▶ _What you will do_
Produce the full set of records below once more, exactly as they stand.
--- Available data ---
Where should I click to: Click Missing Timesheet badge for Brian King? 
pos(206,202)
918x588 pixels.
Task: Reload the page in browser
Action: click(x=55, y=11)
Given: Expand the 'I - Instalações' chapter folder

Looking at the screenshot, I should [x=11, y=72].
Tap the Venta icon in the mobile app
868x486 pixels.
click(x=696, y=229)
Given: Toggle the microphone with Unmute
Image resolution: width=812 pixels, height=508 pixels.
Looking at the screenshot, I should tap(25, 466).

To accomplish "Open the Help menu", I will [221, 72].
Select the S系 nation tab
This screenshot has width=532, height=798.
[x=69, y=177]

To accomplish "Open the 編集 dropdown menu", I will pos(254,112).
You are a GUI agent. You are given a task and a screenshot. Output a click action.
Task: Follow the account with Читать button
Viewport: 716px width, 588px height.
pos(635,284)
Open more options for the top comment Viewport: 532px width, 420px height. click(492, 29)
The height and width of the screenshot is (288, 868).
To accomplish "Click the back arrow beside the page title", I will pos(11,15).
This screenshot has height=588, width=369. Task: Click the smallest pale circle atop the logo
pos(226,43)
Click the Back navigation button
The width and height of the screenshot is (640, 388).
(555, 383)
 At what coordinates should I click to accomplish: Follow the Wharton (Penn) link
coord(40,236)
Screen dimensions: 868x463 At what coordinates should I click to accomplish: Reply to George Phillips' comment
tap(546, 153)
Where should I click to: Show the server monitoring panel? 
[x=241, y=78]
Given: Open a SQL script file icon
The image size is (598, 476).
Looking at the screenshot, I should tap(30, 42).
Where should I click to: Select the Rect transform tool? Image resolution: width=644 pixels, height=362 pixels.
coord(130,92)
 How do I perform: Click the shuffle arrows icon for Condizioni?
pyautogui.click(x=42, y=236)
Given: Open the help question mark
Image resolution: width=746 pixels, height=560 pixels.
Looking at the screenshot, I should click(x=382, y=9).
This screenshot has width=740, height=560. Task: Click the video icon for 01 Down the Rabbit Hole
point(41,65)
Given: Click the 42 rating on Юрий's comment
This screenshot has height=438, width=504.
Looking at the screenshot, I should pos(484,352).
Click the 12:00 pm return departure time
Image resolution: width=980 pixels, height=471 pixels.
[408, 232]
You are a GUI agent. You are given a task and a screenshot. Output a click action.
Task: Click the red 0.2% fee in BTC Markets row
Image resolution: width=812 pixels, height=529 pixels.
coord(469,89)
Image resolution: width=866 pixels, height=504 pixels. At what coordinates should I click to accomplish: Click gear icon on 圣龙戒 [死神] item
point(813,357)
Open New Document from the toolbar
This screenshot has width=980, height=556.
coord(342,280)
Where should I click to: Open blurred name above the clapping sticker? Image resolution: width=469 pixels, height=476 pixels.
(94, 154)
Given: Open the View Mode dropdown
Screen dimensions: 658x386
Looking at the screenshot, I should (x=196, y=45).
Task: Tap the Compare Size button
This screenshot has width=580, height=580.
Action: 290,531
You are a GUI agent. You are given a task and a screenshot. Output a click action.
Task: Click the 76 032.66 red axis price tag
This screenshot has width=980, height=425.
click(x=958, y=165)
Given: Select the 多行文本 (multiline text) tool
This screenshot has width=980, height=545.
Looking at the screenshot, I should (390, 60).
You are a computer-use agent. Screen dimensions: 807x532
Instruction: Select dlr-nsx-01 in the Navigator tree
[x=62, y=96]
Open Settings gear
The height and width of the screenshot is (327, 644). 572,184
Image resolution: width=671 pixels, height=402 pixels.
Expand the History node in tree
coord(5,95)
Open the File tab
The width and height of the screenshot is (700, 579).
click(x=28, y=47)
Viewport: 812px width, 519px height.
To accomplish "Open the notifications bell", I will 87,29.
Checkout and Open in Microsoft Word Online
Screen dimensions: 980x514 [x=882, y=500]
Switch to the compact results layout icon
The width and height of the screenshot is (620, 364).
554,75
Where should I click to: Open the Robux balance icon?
---
▶ _Reply_
Where should I click to: Click Missing Timesheet badge for Brian King? 
pos(206,202)
918x588 pixels.
Task: Reload the page in browser
Action: click(x=55, y=11)
Given: Expand the 'I - Instalações' chapter folder

Looking at the screenshot, I should [x=11, y=72].
Tap the Venta icon in the mobile app
868x486 pixels.
click(x=696, y=229)
Given: Toggle the microphone with Unmute
Image resolution: width=812 pixels, height=508 pixels.
Looking at the screenshot, I should tap(25, 466).

To accomplish "Open the Help menu", I will [221, 72].
Select the S系 nation tab
This screenshot has width=532, height=798.
[x=69, y=177]

To accomplish "Open the 編集 dropdown menu", I will pos(254,112).
You are a GUI agent. You are given a task and a screenshot. Output a click action.
Task: Follow the account with Читать button
Viewport: 716px width, 588px height.
pos(635,284)
Open more options for the top comment Viewport: 532px width, 420px height. click(492, 29)
The height and width of the screenshot is (288, 868).
To accomplish "Click the back arrow beside the page title", I will pos(11,15).
This screenshot has height=588, width=369. Task: Click the smallest pale circle atop the logo
pos(226,43)
Click the Back navigation button
The width and height of the screenshot is (640, 388).
(555, 383)
 At what coordinates should I click to accomplish: Follow the Wharton (Penn) link
coord(40,236)
Screen dimensions: 868x463 At what coordinates should I click to accomplish: Reply to George Phillips' comment
tap(546, 153)
Where should I click to: Show the server monitoring panel? 
[x=241, y=78]
Given: Open a SQL script file icon
The image size is (598, 476).
Looking at the screenshot, I should tap(30, 42).
Where should I click to: Select the Rect transform tool? Image resolution: width=644 pixels, height=362 pixels.
coord(130,92)
 How do I perform: Click the shuffle arrows icon for Condizioni?
pyautogui.click(x=42, y=236)
Given: Open the help question mark
Image resolution: width=746 pixels, height=560 pixels.
Looking at the screenshot, I should click(x=382, y=9).
This screenshot has width=740, height=560. Task: Click the video icon for 01 Down the Rabbit Hole
point(41,65)
Given: Click the 42 rating on Юрий's comment
This screenshot has height=438, width=504.
Looking at the screenshot, I should pos(484,352).
Click the 12:00 pm return departure time
Image resolution: width=980 pixels, height=471 pixels.
[408, 232]
You are a GUI agent. You are given a task and a screenshot. Output a click action.
Task: Click the red 0.2% fee in BTC Markets row
Image resolution: width=812 pixels, height=529 pixels.
coord(469,89)
Image resolution: width=866 pixels, height=504 pixels. At what coordinates should I click to accomplish: Click gear icon on 圣龙戒 [死神] item
point(813,357)
Open New Document from the toolbar
This screenshot has width=980, height=556.
coord(342,280)
Where should I click to: Open blurred name above the clapping sticker? Image resolution: width=469 pixels, height=476 pixels.
(94, 154)
Given: Open the View Mode dropdown
Screen dimensions: 658x386
Looking at the screenshot, I should (x=196, y=45).
Task: Tap the Compare Size button
This screenshot has width=580, height=580.
Action: 290,531
You are a GUI agent. You are given a task and a screenshot. Output a click action.
Task: Click the 76 032.66 red axis price tag
This screenshot has width=980, height=425.
click(x=958, y=165)
Given: Select the 多行文本 (multiline text) tool
This screenshot has width=980, height=545.
Looking at the screenshot, I should (390, 60).
You are a computer-use agent. Screen dimensions: 807x532
Instruction: Select dlr-nsx-01 in the Navigator tree
[x=62, y=96]
Open Settings gear
The height and width of the screenshot is (327, 644). 572,184
Image resolution: width=671 pixels, height=402 pixels.
Expand the History node in tree
coord(5,95)
Open the File tab
The width and height of the screenshot is (700, 579).
click(x=28, y=47)
Viewport: 812px width, 519px height.
To accomplish "Open the notifications bell", I will 87,29.
Checkout and Open in Microsoft Word Online
Screen dimensions: 980x514 [x=882, y=500]
Switch to the compact results layout icon
The width and height of the screenshot is (620, 364).
554,75
Where should I click to: Open the Robux balance icon?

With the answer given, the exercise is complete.